Si nos guiamos por la visión de José Hernández, los gauchos no precisaban mucho para sacar a relucir los facones:
…Se tiró al suelo; al dentrar/ le dio un empeyón a un vasco/ y me alargó un medio frasco/ diciendo: «Beba, cuñao»./ «Por su hermana, contesté,/ que por la mía no hay cuidao»./ «¡Ah, gaucho!, me respondió,/ ¿de qué pago será criollo?/ Lo andará buscando el hoyo,/ deberá tener güen cuero;/ pero ande bala este toro/ no bala ningún ternero»./ Y ya salimos trensaos,/ porque el hombre no era lerdo;/ mas como el tino no pierdo/ y soy medio ligerón,/ lo dejé mostrando el sebo/ de un revés con el facón.
Y ya Fierro había matado malamente al moreno unos versos atrás por aquel asunto de «va… ca… yendo gente al baile».
Como contrapartida estaba la práctica de duelo que, contemporáneamente, ejercían los estudiantes universitarios alemanes. La historiadora Sandra Gayol afirma que entre 1880 y 1910 hubo en Buenos Aires 1790 lances caballerescos. Y señala que esta cifra realmente imponente se daba sin tener las cofradías estudiantiles que, junto a las academias militares desarrollaban la cultura del duelo, como vía de ingreso al establishment. Las revistas como Caras y caretas (Buenos Aires) se ocupaban de dar la debida publicidad a estas costumbres que los caballeros tomaban muy en cuenta para agregar –por lo menos– algún duelo a sus currículos. Esa necesidad era consecuencia del sentido del honor que, de tan estricto, era extraño que nunca se hubiera visto afectado. De modo que todo caballero debía entrenarse en el uso de pistolas y armas blancas.
Testigos
En 1878, en su recorrido por tierras germanas, Mark Twain llegó a la Universidad de Heidelberg. El resultado de sus experiencias lo recogerá en su obra A Tramp Abroad (Un vagabundo en el extranjero), que publicará un par de años después. Las medidas de precaución se adoptaban con ropajes relativamente adecuados, pero el intercambio de sablazos aseguraba una buena efusión de sangre. Lo curioso es que esa sangría era un efecto buscado.
A estos enfrentamientos estudiantiles se les conocía con el nombre de mensur, puesto que su objetivo era medir el valor y la capacidad de sufrimiento.
Los duelos se efectuaban dos días por semana durante siete u ocho meses al año. Una costumbre alemana que llevaba a la visita de Twain doscientos cincuenta años.
La norma es que duraran quince minutos si las heridas lo permitían. Las pausas no contaban de modo que se extendían por veinte o treinta minutos. Tiempo suficiente para lastimarse concienzudamente. Según Twain, los duelos estudiantiles causaban «dos o tres muertes cada año».
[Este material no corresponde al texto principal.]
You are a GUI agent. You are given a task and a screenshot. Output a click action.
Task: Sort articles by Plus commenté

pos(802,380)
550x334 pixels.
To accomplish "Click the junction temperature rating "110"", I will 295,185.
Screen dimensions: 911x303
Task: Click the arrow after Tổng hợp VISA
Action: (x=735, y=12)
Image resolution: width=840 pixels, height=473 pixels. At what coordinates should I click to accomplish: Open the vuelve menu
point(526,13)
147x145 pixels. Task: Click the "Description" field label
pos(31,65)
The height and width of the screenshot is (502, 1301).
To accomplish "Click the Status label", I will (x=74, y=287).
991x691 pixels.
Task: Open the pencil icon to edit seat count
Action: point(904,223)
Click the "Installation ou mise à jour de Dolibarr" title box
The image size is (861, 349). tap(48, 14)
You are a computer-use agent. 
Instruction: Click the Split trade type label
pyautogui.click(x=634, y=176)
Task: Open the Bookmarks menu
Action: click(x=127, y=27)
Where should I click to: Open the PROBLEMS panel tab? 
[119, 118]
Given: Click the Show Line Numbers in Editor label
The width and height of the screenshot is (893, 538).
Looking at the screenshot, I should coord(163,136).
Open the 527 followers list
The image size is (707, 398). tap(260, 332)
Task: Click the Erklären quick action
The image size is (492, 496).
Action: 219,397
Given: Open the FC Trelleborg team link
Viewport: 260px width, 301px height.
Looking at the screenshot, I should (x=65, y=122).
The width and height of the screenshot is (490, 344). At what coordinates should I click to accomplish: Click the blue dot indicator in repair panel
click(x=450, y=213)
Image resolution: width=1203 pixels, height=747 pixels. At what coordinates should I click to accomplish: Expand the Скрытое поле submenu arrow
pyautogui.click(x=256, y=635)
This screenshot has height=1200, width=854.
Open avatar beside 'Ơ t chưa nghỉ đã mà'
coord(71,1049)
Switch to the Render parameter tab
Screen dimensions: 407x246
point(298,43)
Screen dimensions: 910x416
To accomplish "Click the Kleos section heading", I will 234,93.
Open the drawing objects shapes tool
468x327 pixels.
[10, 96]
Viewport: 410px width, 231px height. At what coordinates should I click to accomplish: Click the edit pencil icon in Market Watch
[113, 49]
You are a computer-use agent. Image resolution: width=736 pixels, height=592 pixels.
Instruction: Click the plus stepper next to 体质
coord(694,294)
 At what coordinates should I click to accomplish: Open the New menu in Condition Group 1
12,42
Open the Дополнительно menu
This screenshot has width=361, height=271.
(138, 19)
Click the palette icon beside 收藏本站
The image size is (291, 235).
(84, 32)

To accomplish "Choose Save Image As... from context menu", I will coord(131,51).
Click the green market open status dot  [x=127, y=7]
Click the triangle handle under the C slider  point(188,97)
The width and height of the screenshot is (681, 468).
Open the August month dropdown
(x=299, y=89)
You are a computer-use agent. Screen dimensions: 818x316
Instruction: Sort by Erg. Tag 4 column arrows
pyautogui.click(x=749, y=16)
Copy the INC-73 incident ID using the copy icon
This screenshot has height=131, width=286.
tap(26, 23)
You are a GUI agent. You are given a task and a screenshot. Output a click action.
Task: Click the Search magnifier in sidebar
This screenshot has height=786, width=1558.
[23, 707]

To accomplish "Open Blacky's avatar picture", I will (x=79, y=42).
Los estudiantes se exhibían con los vendajes y dejaban sus heridas abiertas al sol y a la lluvia, para que quedaran bien marcadas en sus rostros. La cicatriz obtenida en un mensur, que llaman schmiss, era una muestra de honor y la lucían con orgullo. Era una suerte de patente de guapo que, además, los hacía más atractivos para las damas.
El haber pertenecido a uno de esos conjuntos estudiantiles brindaba, además, la protección corporativa tan útil para hacer carrera en sociedad, como atestigua Stefan Zweig en sus Memorias. Las cicatrices faciales ganadas en buena lid, abrían las puertas de tal modo, que algunos –siempre hay falsarios- las obtenían de manos de los cirujanos. Ahora, algunas licenciaturas, se encargan a los diseñadores gráficos. Nada nuevo bajo el sol.